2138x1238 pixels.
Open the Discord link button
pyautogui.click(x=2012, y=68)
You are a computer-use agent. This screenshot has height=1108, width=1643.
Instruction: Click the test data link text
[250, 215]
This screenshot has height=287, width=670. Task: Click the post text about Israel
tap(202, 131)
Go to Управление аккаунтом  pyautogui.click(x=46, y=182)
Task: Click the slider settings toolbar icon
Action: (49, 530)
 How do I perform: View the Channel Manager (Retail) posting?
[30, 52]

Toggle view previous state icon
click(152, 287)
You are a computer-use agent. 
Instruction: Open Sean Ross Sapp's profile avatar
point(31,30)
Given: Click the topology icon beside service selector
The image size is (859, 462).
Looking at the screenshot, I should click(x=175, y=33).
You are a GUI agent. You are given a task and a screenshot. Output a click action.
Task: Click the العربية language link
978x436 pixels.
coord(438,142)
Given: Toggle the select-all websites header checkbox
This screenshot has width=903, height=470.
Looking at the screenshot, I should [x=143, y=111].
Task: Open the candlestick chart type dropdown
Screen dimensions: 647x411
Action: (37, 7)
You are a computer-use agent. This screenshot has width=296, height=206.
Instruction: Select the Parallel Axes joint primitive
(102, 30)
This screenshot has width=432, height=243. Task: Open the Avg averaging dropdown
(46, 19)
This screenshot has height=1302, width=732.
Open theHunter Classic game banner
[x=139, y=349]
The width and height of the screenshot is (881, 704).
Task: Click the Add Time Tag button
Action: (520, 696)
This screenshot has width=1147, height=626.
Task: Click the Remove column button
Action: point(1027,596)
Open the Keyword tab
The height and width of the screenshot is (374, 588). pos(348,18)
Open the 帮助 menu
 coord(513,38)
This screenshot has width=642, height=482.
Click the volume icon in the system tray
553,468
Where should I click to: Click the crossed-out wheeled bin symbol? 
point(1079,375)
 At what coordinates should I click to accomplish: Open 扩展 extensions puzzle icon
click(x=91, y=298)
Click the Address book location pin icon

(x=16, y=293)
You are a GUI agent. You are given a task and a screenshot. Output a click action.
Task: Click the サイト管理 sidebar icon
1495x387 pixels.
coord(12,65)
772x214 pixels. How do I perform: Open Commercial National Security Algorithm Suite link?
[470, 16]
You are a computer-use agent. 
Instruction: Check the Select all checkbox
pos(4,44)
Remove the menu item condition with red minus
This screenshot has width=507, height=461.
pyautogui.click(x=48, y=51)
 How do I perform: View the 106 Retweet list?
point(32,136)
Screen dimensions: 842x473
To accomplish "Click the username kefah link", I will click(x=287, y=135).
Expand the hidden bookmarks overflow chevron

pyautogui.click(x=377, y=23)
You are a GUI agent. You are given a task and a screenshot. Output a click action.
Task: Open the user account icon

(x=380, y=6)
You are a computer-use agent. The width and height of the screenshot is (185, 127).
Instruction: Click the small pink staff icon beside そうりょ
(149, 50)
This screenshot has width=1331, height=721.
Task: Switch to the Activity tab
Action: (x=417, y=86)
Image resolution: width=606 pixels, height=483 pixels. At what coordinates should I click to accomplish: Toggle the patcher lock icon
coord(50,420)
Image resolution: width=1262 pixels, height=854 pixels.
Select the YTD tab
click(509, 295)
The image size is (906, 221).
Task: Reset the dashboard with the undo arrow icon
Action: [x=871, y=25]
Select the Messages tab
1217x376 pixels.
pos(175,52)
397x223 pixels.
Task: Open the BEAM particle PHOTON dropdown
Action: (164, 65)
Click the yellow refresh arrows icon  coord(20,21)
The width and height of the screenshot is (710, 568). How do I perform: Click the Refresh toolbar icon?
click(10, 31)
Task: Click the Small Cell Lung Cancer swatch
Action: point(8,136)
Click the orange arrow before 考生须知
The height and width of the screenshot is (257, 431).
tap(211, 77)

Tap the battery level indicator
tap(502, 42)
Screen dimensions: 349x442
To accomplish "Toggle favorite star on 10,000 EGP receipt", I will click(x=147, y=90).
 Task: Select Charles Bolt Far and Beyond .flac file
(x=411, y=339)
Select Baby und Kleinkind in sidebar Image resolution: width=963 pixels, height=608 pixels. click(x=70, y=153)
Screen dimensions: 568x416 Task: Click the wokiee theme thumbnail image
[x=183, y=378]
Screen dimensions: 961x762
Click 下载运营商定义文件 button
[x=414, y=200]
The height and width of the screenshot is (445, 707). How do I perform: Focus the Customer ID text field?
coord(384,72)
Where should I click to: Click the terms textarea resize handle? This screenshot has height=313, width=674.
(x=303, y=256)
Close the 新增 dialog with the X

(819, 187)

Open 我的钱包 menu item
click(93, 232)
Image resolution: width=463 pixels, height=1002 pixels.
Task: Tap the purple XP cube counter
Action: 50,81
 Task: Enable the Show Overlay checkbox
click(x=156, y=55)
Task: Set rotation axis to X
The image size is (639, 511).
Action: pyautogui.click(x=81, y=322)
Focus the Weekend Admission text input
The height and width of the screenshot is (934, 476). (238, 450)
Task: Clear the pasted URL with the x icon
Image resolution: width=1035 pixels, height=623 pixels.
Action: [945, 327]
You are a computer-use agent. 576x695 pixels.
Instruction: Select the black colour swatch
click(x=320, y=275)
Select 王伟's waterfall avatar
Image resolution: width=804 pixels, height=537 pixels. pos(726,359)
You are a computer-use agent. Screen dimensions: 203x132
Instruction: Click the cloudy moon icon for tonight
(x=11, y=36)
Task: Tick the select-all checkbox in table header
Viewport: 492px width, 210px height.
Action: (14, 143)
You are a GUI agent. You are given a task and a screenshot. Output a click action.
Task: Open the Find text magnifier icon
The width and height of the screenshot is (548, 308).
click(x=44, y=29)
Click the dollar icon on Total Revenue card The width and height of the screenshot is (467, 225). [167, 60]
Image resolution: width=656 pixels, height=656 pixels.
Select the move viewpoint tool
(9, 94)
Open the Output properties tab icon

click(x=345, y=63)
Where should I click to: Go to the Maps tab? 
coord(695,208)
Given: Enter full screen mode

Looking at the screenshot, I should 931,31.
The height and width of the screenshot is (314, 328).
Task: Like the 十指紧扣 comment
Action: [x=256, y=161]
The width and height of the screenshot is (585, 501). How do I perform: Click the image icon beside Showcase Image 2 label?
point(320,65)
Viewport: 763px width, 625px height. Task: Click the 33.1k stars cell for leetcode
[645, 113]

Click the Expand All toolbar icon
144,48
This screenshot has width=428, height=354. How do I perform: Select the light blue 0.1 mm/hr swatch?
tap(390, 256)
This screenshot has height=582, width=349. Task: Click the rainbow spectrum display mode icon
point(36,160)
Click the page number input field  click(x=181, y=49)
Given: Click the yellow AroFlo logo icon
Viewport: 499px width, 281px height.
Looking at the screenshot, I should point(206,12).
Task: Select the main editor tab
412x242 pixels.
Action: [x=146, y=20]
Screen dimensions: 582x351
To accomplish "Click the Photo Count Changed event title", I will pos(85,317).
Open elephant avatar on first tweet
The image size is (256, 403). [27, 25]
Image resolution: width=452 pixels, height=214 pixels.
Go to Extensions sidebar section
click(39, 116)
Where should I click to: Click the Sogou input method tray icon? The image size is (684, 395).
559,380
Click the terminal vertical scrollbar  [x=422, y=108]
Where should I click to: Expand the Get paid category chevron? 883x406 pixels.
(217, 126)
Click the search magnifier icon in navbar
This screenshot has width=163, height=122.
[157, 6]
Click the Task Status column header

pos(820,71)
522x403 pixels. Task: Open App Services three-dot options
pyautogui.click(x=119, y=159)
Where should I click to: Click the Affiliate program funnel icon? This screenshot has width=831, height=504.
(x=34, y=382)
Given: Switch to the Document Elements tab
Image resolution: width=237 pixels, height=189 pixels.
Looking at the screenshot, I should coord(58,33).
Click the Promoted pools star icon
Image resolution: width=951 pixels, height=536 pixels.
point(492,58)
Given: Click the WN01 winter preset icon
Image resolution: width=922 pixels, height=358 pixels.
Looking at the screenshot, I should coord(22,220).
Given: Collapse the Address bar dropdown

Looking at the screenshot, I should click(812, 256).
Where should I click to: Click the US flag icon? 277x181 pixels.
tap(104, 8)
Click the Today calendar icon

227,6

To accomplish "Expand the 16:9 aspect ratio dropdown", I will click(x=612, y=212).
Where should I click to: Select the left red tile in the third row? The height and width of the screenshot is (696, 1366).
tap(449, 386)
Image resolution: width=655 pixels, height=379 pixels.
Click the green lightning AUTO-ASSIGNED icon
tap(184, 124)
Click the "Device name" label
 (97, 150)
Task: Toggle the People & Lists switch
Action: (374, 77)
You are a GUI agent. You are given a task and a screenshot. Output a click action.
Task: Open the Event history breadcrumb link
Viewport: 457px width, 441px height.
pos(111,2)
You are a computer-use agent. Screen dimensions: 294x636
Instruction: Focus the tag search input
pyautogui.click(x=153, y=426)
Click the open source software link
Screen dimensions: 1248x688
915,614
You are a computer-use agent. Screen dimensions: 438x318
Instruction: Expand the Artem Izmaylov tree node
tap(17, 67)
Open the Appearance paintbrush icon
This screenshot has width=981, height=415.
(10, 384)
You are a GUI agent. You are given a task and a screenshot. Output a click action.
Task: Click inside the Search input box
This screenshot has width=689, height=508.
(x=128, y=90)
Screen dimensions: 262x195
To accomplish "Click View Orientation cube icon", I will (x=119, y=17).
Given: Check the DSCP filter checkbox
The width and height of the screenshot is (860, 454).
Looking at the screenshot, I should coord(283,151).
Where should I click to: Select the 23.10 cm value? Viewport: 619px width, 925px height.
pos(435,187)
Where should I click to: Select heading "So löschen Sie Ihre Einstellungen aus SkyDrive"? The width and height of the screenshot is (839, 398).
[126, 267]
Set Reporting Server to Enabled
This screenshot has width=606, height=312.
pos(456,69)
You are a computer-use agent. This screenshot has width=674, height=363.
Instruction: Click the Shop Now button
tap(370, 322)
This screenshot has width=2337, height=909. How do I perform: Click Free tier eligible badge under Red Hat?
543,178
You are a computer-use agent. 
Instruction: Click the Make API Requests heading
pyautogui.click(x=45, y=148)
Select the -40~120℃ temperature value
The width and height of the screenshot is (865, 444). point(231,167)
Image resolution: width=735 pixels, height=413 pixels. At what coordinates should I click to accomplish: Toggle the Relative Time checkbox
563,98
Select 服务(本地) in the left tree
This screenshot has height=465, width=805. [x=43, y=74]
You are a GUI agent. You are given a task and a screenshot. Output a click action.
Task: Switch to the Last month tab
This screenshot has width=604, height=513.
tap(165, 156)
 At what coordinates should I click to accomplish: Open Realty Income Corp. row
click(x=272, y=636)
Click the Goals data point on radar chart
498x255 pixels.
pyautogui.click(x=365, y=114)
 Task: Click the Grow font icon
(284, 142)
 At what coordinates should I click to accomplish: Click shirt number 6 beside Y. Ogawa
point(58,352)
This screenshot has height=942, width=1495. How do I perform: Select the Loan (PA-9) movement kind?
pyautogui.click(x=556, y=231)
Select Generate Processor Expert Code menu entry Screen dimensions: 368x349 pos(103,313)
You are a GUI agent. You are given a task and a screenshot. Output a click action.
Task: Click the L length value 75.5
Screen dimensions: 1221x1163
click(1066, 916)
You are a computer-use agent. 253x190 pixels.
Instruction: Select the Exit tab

__________________________________________________

• _What is being asked_:
Every line of the listing above that contains "computer" is to be copied.

• _Task answer_:
You are a computer-use agent. This screenshot has height=1108, width=1643.
You are a computer-use agent. 
You are a computer-use agent. This screenshot has width=296, height=206.
You are a computer-use agent. 
You are a computer-use agent. The width and height of the screenshot is (185, 127).
You are a computer-use agent. 576x695 pixels.
You are a computer-use agent. Screen dimensions: 203x132
You are a computer-use agent. Screen dimensions: 294x636
You are a computer-use agent. Screen dimensions: 438x318
You are a computer-use agent. This screenshot has width=674, height=363.
You are a computer-use agent. 
You are a computer-use agent. 253x190 pixels.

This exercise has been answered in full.